Reputation: 264331
I am in the processes of writing some article about using Blocking Vs Non-Blocking sockets. I am currently doing some experiments using threads and blocking sockets and have turned up some interesting results I am not sure how to explain.
Note: I know that modern servers use an event driven model with non-blocking sockets to achieve much better performance and I am working in the direction but I want to get the base line data numbers first.
The question I think I should ask is below. But any input on what is happening or what I should be actually asking or need to time/measure/examin would be gratefully accepted.
Experiments are running on Amazon:
Instance T vCPUs Memory (GiB) Storage (GB) Network
c3.2xlarge 8 15 2 x 80 SSD High
I am using siege to load test the server:
> wc data.txt
0 1 32 data.txt
> siege --delay=0.001 --time=1m --concurrent=<concurrency> -H 'Content-Length: 32' -q '<host>/message POST < data.txt'
I have four versions of the code.
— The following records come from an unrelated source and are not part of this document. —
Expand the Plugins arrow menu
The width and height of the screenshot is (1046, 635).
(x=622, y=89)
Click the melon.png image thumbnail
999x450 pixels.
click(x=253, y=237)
Which is the most basic basic type of http server. No matter what you request you get the same response (this is basically to test throughput).
std::thread
which is detached.std::thread
. Each accepted request creates a job that is added to job queue for processing by the thread pool.std::async()
Actual concurrent sizes tried.
1, 2, 4, 8, 16, 32, 48, 64, 80, 96, 112, 128, 144, 160, 176, 192, 208, 224, 240, 255
I was surprised at the performance of the "Multi" Threaded version. So I doubled the size of the thread pool version to see what happened.
ThreadQueue jobs(std::thread::hardware_concurrency());
// Changed this line to:
ThreadQueue jobs(std::thread::hardware_concurrency() * 2);
That's why you see two lines for thread pool in the graphs.
It's not unexpected that the standard library std::async()
is the best version. But I am totally dumbfounded by the Multi threaded version having basically the same performance.
This version (Multi Threaded) creates a new thread for every accepted incoming connection and then simply detaches the thread (allowing it to run to completion). As the concurrency reaches 255 we will have 255 background threads running in the processes.
Given the short runtime of Socket::worker()
I can not believe the cost of creating a thread is negligible in comparison to this work. Also because it maintains a similar performance to std::async()
it seems to suggest that there is some re-use going on behind the scenes.
Does anybody have any knowledge about the standards requirements for thread re-use and what I should expect the re-use behavior to be?
At what point will the blocking model break down? At 255 concurrent requests I was not expecting the threading model to keep up. I obviously need to reset my expectations here.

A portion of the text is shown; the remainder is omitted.